Exercise instructions. Line by line, restate the material exactly.

:::

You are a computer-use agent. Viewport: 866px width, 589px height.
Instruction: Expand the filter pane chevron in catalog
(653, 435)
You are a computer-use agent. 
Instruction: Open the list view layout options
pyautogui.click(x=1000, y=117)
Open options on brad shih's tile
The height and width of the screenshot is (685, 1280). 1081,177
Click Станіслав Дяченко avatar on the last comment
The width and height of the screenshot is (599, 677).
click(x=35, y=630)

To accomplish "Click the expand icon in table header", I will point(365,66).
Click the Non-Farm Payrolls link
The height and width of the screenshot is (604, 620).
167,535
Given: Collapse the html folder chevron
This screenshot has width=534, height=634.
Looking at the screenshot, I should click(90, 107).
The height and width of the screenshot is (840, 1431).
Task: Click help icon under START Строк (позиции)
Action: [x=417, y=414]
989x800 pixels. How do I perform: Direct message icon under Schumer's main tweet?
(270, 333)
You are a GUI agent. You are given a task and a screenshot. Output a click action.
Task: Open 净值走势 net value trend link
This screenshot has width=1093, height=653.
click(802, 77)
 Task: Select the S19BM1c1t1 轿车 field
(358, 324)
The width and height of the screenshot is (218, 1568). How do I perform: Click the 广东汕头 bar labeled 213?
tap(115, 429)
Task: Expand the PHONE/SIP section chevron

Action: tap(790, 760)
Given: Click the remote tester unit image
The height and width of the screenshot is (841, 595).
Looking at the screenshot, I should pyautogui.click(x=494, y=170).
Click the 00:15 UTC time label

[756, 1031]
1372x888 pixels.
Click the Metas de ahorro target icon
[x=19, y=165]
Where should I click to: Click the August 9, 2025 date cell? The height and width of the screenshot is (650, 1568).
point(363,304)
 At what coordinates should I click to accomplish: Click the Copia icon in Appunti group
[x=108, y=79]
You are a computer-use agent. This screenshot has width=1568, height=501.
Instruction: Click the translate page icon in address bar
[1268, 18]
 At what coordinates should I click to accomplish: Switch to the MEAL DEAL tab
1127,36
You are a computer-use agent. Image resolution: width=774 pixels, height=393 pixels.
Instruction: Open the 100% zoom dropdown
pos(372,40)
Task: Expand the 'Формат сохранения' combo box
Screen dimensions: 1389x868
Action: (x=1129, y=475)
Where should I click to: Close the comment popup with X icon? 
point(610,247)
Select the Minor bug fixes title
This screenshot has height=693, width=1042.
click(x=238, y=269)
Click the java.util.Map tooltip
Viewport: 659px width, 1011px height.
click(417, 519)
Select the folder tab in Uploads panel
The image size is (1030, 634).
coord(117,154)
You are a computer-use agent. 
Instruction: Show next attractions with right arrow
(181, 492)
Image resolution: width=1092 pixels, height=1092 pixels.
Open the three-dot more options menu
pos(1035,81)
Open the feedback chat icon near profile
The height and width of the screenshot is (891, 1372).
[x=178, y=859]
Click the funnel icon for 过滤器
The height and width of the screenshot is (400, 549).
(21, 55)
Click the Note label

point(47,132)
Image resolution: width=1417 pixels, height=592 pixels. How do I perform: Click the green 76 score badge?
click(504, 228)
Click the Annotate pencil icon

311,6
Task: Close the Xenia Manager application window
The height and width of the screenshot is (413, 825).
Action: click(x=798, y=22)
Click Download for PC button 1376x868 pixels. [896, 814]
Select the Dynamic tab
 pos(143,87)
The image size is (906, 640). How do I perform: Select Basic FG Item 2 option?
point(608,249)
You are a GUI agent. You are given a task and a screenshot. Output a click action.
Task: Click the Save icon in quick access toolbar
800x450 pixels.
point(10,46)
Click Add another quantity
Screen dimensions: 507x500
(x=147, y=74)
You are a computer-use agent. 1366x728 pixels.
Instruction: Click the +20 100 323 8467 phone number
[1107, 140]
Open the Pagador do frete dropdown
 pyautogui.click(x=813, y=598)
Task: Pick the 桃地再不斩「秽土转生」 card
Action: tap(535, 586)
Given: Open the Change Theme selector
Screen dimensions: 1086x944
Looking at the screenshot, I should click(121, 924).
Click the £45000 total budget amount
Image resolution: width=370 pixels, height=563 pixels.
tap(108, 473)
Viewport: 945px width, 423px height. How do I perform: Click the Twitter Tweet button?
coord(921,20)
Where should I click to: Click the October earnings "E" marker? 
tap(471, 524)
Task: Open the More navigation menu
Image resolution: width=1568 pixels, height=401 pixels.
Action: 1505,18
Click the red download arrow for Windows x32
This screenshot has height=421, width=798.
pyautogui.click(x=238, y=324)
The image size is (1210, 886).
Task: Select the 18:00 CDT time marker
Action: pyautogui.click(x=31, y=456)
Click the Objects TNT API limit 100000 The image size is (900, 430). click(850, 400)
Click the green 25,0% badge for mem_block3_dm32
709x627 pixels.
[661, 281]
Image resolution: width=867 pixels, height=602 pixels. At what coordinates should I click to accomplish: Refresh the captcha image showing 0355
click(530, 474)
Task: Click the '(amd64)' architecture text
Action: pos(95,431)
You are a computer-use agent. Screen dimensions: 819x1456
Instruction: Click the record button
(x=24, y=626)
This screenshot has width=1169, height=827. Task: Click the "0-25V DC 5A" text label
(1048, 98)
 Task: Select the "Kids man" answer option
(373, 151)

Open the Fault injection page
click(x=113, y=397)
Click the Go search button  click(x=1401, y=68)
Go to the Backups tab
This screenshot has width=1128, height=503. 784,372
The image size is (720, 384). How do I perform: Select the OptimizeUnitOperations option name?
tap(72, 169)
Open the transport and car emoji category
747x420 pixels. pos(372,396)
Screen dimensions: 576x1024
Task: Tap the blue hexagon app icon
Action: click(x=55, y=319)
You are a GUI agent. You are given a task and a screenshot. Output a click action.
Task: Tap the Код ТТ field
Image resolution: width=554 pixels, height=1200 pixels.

:::

Answer to this exercise.
You are a computer-use agent. Viewport: 866px width, 589px height.
Instruction: Expand the filter pane chevron in catalog
(653, 435)
You are a computer-use agent. 
Instruction: Open the list view layout options
pyautogui.click(x=1000, y=117)
Open options on brad shih's tile
The height and width of the screenshot is (685, 1280). 1081,177
Click Станіслав Дяченко avatar on the last comment
The width and height of the screenshot is (599, 677).
click(x=35, y=630)

To accomplish "Click the expand icon in table header", I will point(365,66).
Click the Non-Farm Payrolls link
The height and width of the screenshot is (604, 620).
167,535
Given: Collapse the html folder chevron
This screenshot has width=534, height=634.
Looking at the screenshot, I should click(90, 107).
The height and width of the screenshot is (840, 1431).
Task: Click help icon under START Строк (позиции)
Action: [x=417, y=414]
989x800 pixels. How do I perform: Direct message icon under Schumer's main tweet?
(270, 333)
You are a GUI agent. You are given a task and a screenshot. Output a click action.
Task: Open 净值走势 net value trend link
This screenshot has width=1093, height=653.
click(802, 77)
 Task: Select the S19BM1c1t1 轿车 field
(358, 324)
The width and height of the screenshot is (218, 1568). How do I perform: Click the 广东汕头 bar labeled 213?
tap(115, 429)
Task: Expand the PHONE/SIP section chevron

Action: tap(790, 760)
Given: Click the remote tester unit image
The height and width of the screenshot is (841, 595).
Looking at the screenshot, I should pyautogui.click(x=494, y=170).
Click the 00:15 UTC time label

[756, 1031]
1372x888 pixels.
Click the Metas de ahorro target icon
[x=19, y=165]
Where should I click to: Click the August 9, 2025 date cell? The height and width of the screenshot is (650, 1568).
point(363,304)
 At what coordinates should I click to accomplish: Click the Copia icon in Appunti group
[x=108, y=79]
You are a computer-use agent. This screenshot has width=1568, height=501.
Instruction: Click the translate page icon in address bar
[1268, 18]
 At what coordinates should I click to accomplish: Switch to the MEAL DEAL tab
1127,36
You are a computer-use agent. Image resolution: width=774 pixels, height=393 pixels.
Instruction: Open the 100% zoom dropdown
pos(372,40)
Task: Expand the 'Формат сохранения' combo box
Screen dimensions: 1389x868
Action: (x=1129, y=475)
Where should I click to: Close the comment popup with X icon? 
point(610,247)
Select the Minor bug fixes title
This screenshot has height=693, width=1042.
click(x=238, y=269)
Click the java.util.Map tooltip
Viewport: 659px width, 1011px height.
click(417, 519)
Select the folder tab in Uploads panel
The image size is (1030, 634).
coord(117,154)
You are a computer-use agent. 
Instruction: Show next attractions with right arrow
(181, 492)
Image resolution: width=1092 pixels, height=1092 pixels.
Open the three-dot more options menu
pos(1035,81)
Open the feedback chat icon near profile
The height and width of the screenshot is (891, 1372).
[x=178, y=859]
Click the funnel icon for 过滤器
The height and width of the screenshot is (400, 549).
(21, 55)
Click the Note label

point(47,132)
Image resolution: width=1417 pixels, height=592 pixels. How do I perform: Click the green 76 score badge?
click(504, 228)
Click the Annotate pencil icon

311,6
Task: Close the Xenia Manager application window
The height and width of the screenshot is (413, 825).
Action: click(x=798, y=22)
Click Download for PC button 1376x868 pixels. [896, 814]
Select the Dynamic tab
 pos(143,87)
The image size is (906, 640). How do I perform: Select Basic FG Item 2 option?
point(608,249)
You are a GUI agent. You are given a task and a screenshot. Output a click action.
Task: Click the Save icon in quick access toolbar
800x450 pixels.
point(10,46)
Click Add another quantity
Screen dimensions: 507x500
(x=147, y=74)
You are a computer-use agent. 1366x728 pixels.
Instruction: Click the +20 100 323 8467 phone number
[1107, 140]
Open the Pagador do frete dropdown
 pyautogui.click(x=813, y=598)
Task: Pick the 桃地再不斩「秽土转生」 card
Action: tap(535, 586)
Given: Open the Change Theme selector
Screen dimensions: 1086x944
Looking at the screenshot, I should click(121, 924).
Click the £45000 total budget amount
Image resolution: width=370 pixels, height=563 pixels.
tap(108, 473)
Viewport: 945px width, 423px height. How do I perform: Click the Twitter Tweet button?
coord(921,20)
Where should I click to: Click the October earnings "E" marker? 
tap(471, 524)
Task: Open the More navigation menu
Image resolution: width=1568 pixels, height=401 pixels.
Action: 1505,18
Click the red download arrow for Windows x32
This screenshot has height=421, width=798.
pyautogui.click(x=238, y=324)
The image size is (1210, 886).
Task: Select the 18:00 CDT time marker
Action: pyautogui.click(x=31, y=456)
Click the Objects TNT API limit 100000 The image size is (900, 430). click(850, 400)
Click the green 25,0% badge for mem_block3_dm32
709x627 pixels.
[661, 281]
Image resolution: width=867 pixels, height=602 pixels. At what coordinates should I click to accomplish: Refresh the captcha image showing 0355
click(530, 474)
Task: Click the '(amd64)' architecture text
Action: pos(95,431)
You are a computer-use agent. Screen dimensions: 819x1456
Instruction: Click the record button
(x=24, y=626)
This screenshot has width=1169, height=827. Task: Click the "0-25V DC 5A" text label
(1048, 98)
 Task: Select the "Kids man" answer option
(373, 151)

Open the Fault injection page
click(x=113, y=397)
Click the Go search button  click(x=1401, y=68)
Go to the Backups tab
This screenshot has width=1128, height=503. 784,372
The image size is (720, 384). How do I perform: Select the OptimizeUnitOperations option name?
tap(72, 169)
Open the transport and car emoji category
747x420 pixels. pos(372,396)
Screen dimensions: 576x1024
Task: Tap the blue hexagon app icon
Action: click(x=55, y=319)
You are a GUI agent. You are given a task and a screenshot. Output a click action.
Task: Tap the Код ТТ field
Image resolution: width=554 pixels, height=1200 pixels.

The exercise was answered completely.